But in 2023, after years of planning, dreaming and negotiating, we said “enough,” and we’re seeing the fruits of collaboration bloom to serve our “out East” neighbors. 

In an unprecedented partnership, the City of Gainesville joined forces with Alachua County and UF Health to begin construction on a UF Health urgent care clinic on Hawthorne Road in summer 2023. By summer 2024 it will begin to serve patients with traditional medical care and enhanced diagnostic and laboratory services, as well as the surrounding neighborhoods with a community gathering space. 

Additionally, this year the city will build an RTS transfer hub on the same property to help neighbors access jobs and services across Gainesville with our award-winning transit system, as well as expand a city street to connect Hawthorne Road to Southeast Eighth Avenue. The City of Gainesville also plans to build-out infrastructure for commercial development and both affordable and market-rate housing on acreage next-door to the clinic. 
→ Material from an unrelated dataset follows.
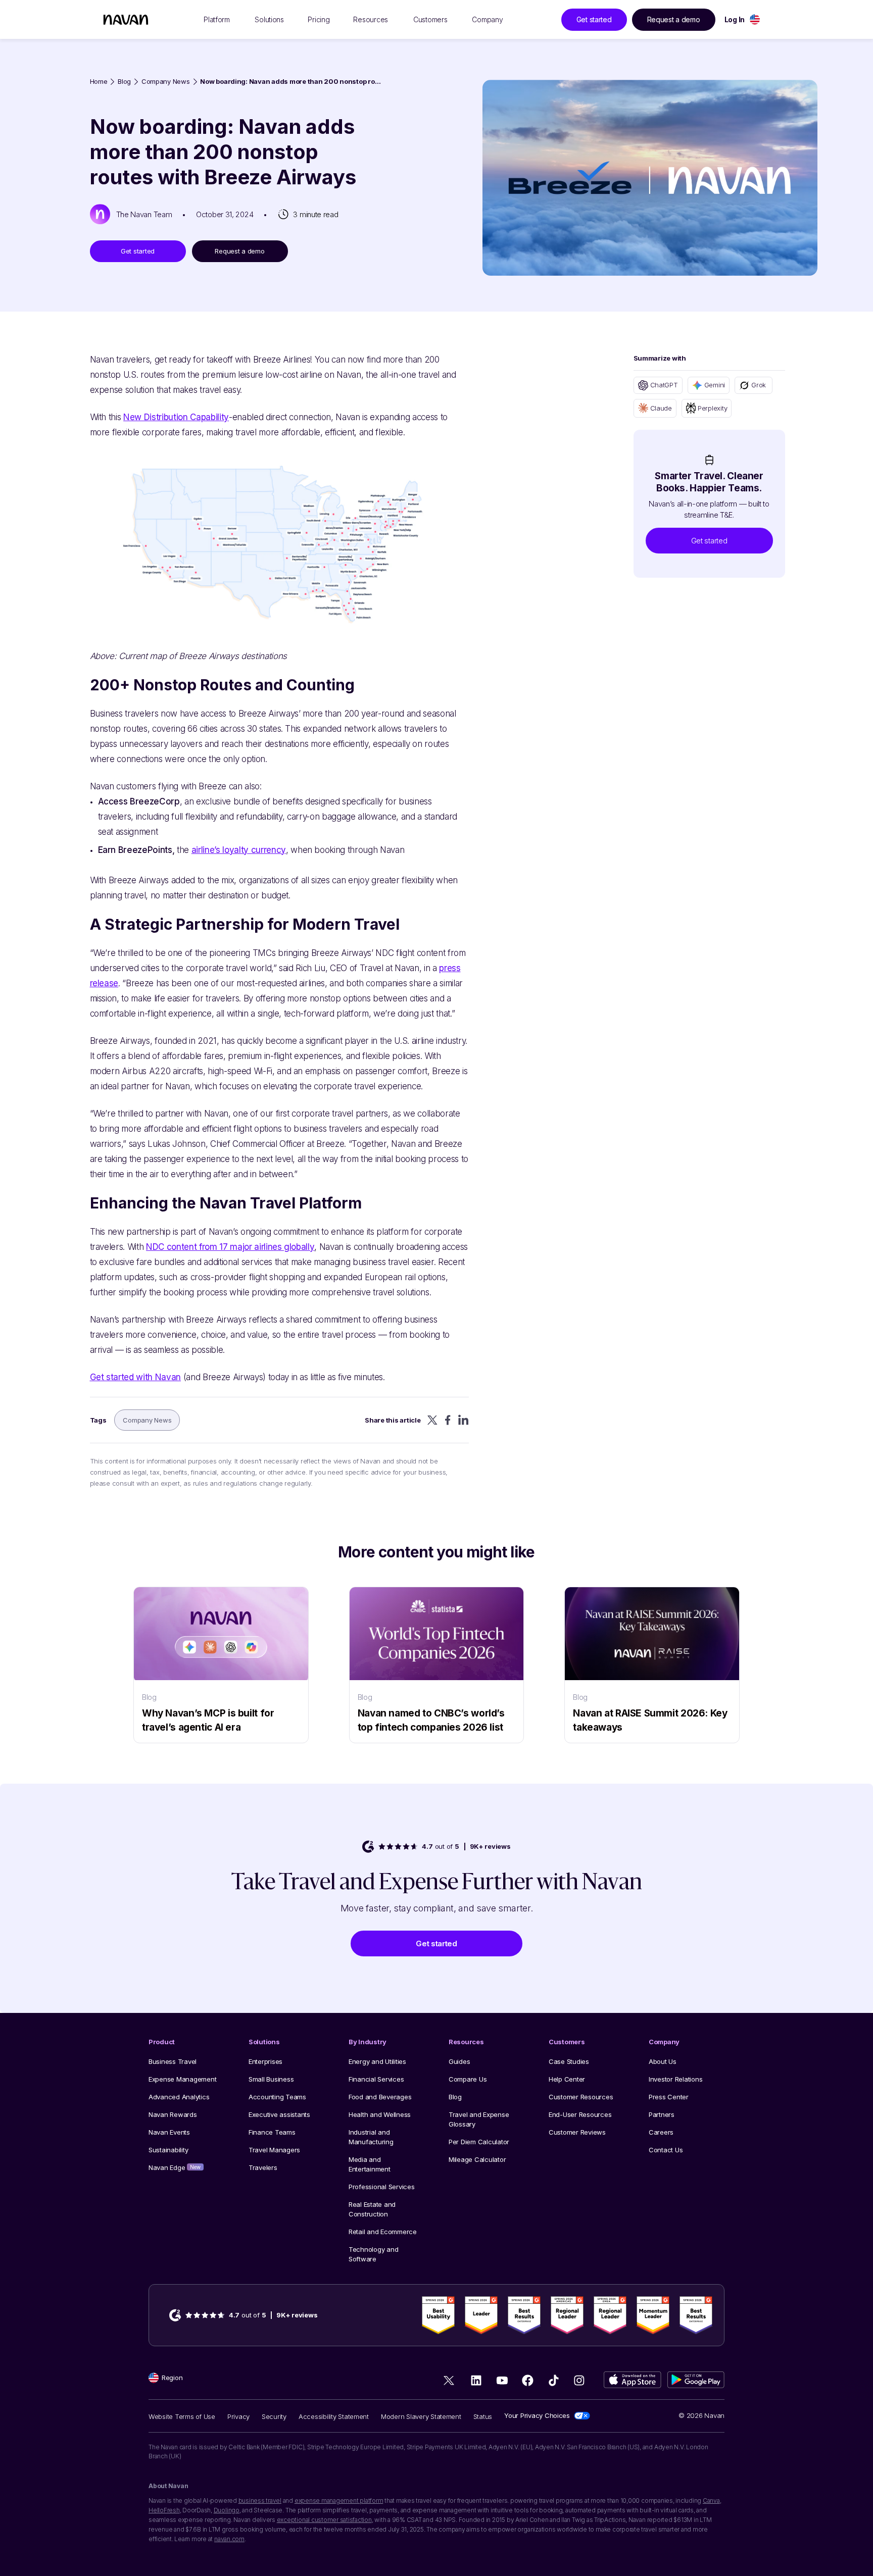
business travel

Speaking of housing, in 2023, the City of Gainesville committed more than seven million dollars in funding to private and public partners who will begin building affordable housing in our community in 2024. One of the city’s housing partners, the Gainesville Housing Authority, in collaboration with the City of Gainesville’s staff and commission, won a highly competitive half-million-dollar federal “Choice Neighborhoods” planning grant from the United States Department of Housing and Urban Development. 

Winning this planning grant puts our community in the unprecedented position to win a full Choice Neighborhoods implementation grant in excess of $30 million, which will be transformative for East Gainesville and the larger community in ways we can’t even begin to explain at this point. 

We made huge strides forward in planning a complete renovation of the Citizens Field/MLK Center complex at Eighth Avenue and Waldo Road, and the plans for that project, which will serve all of Gainesville but will deliver the greatest impact to neighbors in East Gainesville in 2024.

Of course, East Gainesville isn’t the only part of our community that moved forward in 2023. 

In 2023, we won nearly $10 million in federal grants to help rebuild University Avenue into a safer street that saves lives and better serves everyone who uses it, from the eastern city limit past the UF campus. We are rebuilding North Main Street with bike lanes, and recently learned that we will finish ahead of schedule in February. Also early in 2024, we will begin the process of rebuilding Northeast Ninth Street into a “Complete Street” with direct input from the East Gainesville neighbors it serves, and we expect that project to finish in 2024.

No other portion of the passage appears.